September 3, 2018

5.30 am: I awoke and readied myself. The last time I visited Neath Port Talbot Hospital, on October 16, 2017, Storm Ophelia was battering Ireland and the western seaboard of Wales. (There is no diary entry for that day, oddly):

I recall taking the train from Aberystwyth to Mid Wales, and being followed by a cloud of dusty amber light. The landscape and sky took on the complexion of a mellow apocalypse. Today, there was only driving rain.

I arrived at the hospital at 9.10 am. The building’s interior looked like the type of shopping mall that you experience between airport security and the flight gates:

The care nurse dealt with me promptly and thoroughly. By 9.30 am, I was in the waiting room biding my time until my call to the ward. My case was fifth on the list of operations. Currently, the surgeon is performing the second of the day. I’m hoping that the procedure, the second on my left little finger, will finally right the problem. This condition is genetic and skips a generation. Likely or not, one of my grandparents had it, and one of my children’s children will get it. It’s a frustrating, but not a life-threatening, illness. I’ve much for which to be grateful. I was glad to be in South Wales again, among reassuringly motherly accents: ‘How are you my love?’ I was surrounded by patients with complaints that weren’t visible. A few appeared to be wearing their partner’s/spouse’s dressing gown. A TV game show bleated-on mindlessly, just out of view. Me, I was googling surgical procedures for a fasciectomy. ‘Yikes!’ The room was soporifically warm:

I met, first, the anaesthetist, who explained the various options with regard to nerve blocks, general anaesthetic, morphine, and their combos. There’re always potential dangers. Both of us were keen to minimise the risk to muscle movement and nerve response after the operation – particularly in view of my ambition to remain a guitar player. And post-op pain management was a serious business too.
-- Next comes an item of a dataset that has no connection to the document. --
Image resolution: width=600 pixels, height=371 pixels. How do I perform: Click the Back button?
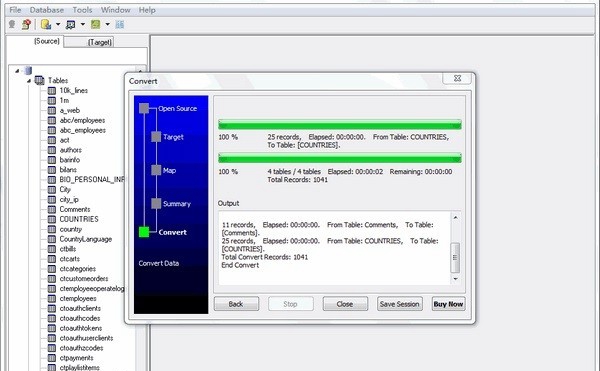pos(236,304)
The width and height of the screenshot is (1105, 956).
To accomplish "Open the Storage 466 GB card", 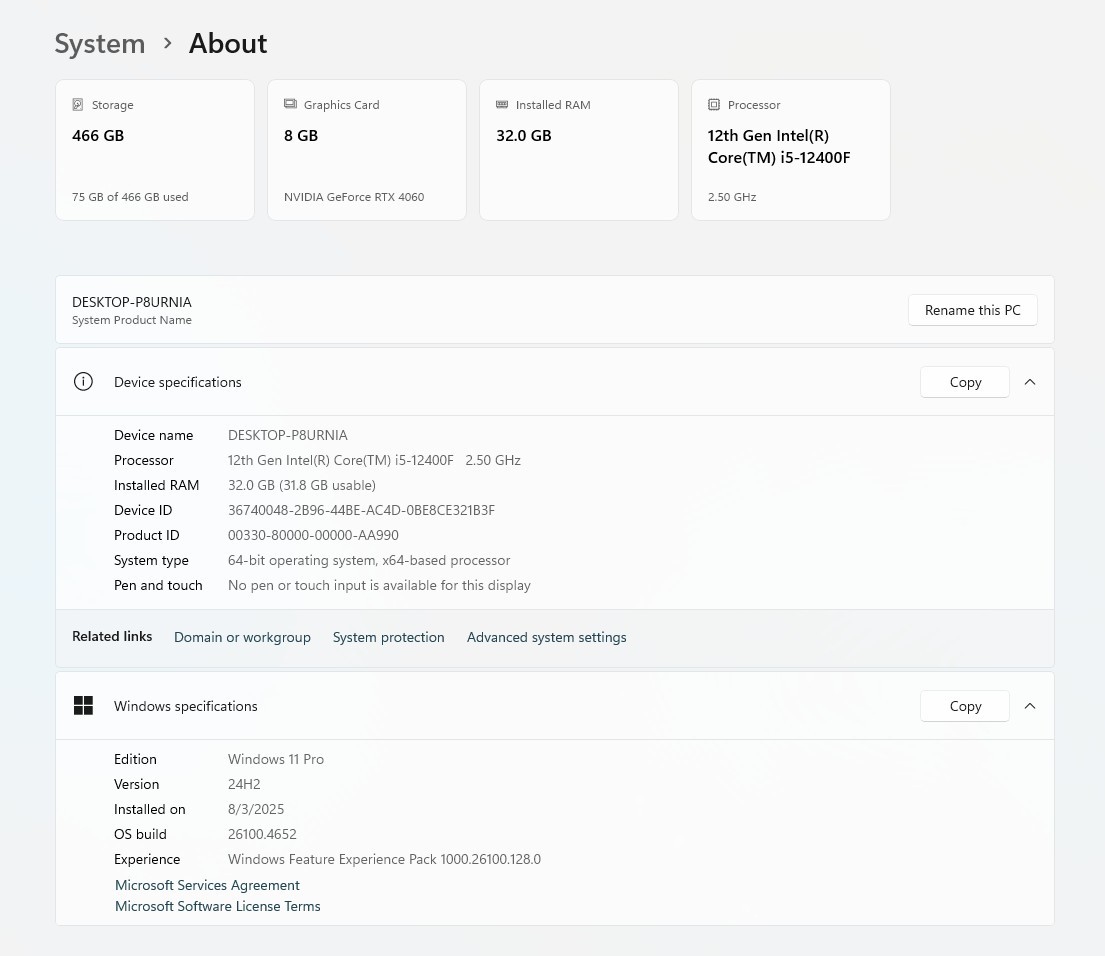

I noticed the scar on my knee, which was caused when my penknife slipped while I was whittling at the age of ten years old:

A doctor of no fixed role talked me through the ‘disclaimer’ form at 1.00 pm. The surgeon confirmed my routine, with helpful explanations, fifteen minutes later. By 1.45 pm, I was on my back counting down from 5 to 1, breathing in and out on every count. I got to 3 and … .
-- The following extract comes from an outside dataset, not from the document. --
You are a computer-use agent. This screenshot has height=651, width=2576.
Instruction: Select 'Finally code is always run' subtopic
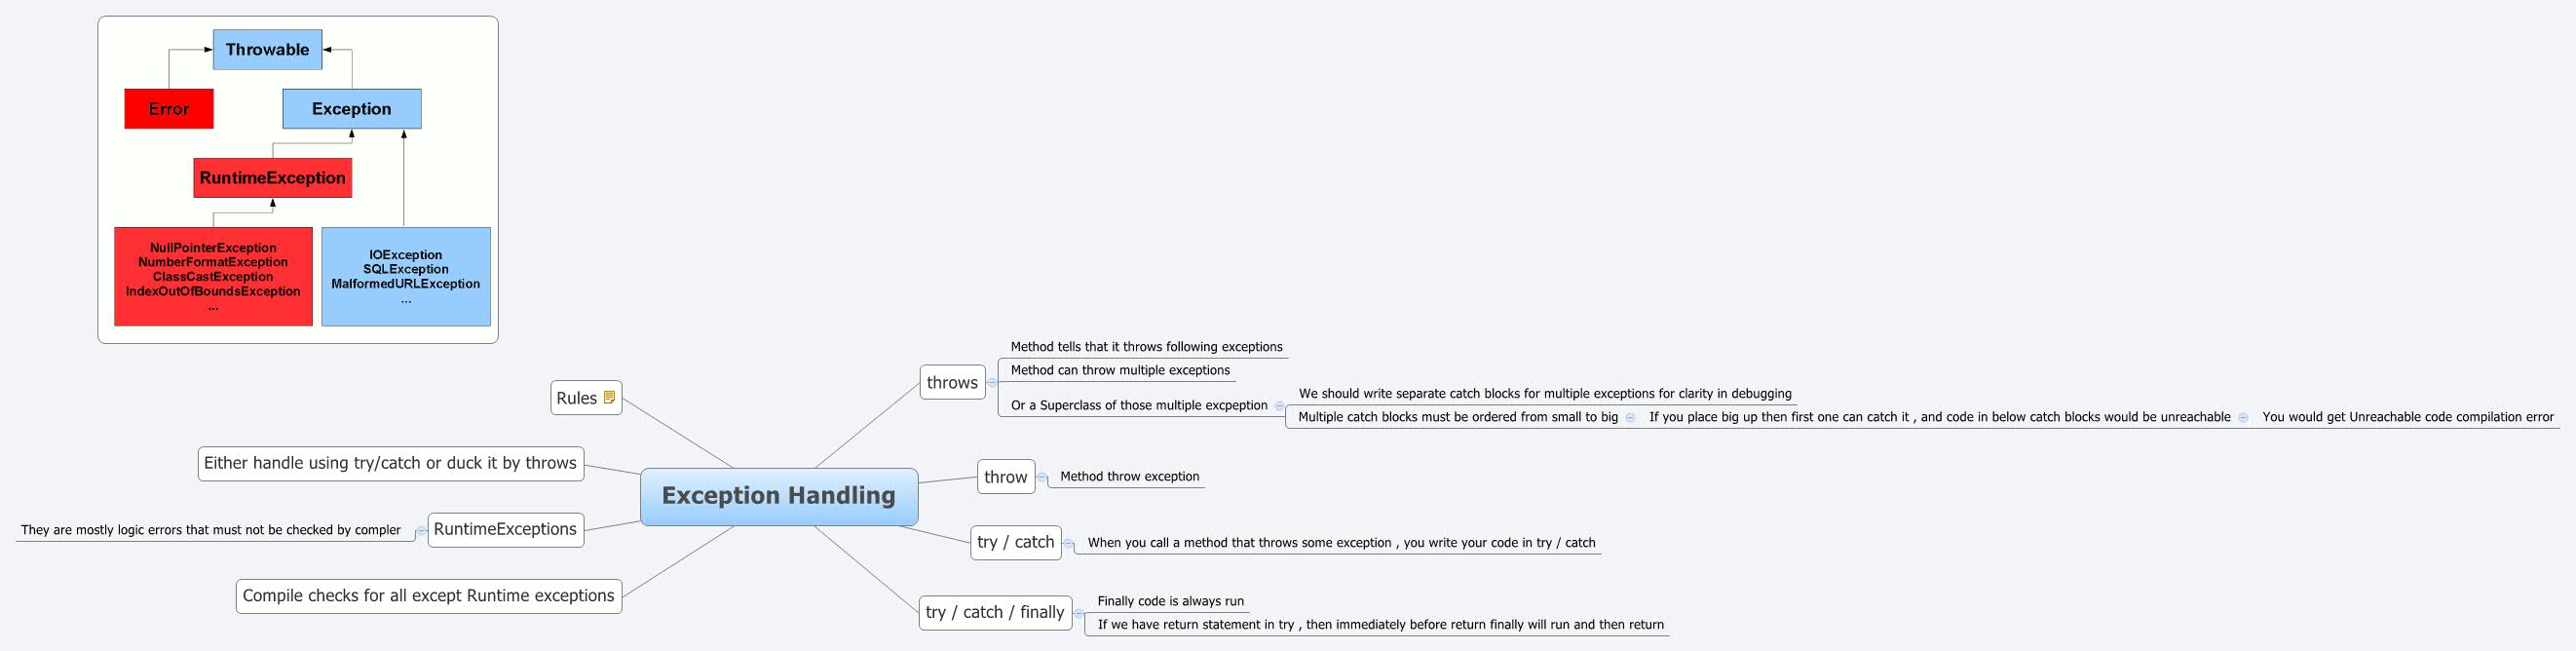(x=1170, y=601)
3.15 pm: ‘How are you feeling?’, an ‘angel’ asked. I was in a different place, at what seemed like a moment later. (Is this what death will be like?) Once the discharge nurse was convinced that I’d got my head around the pain-killing regime, I was let out into the world. The staff had been, to a woman and a man, polite, reassuring, efficient, and, above all, professional. My hand had been in good hands. All praise to the NHS.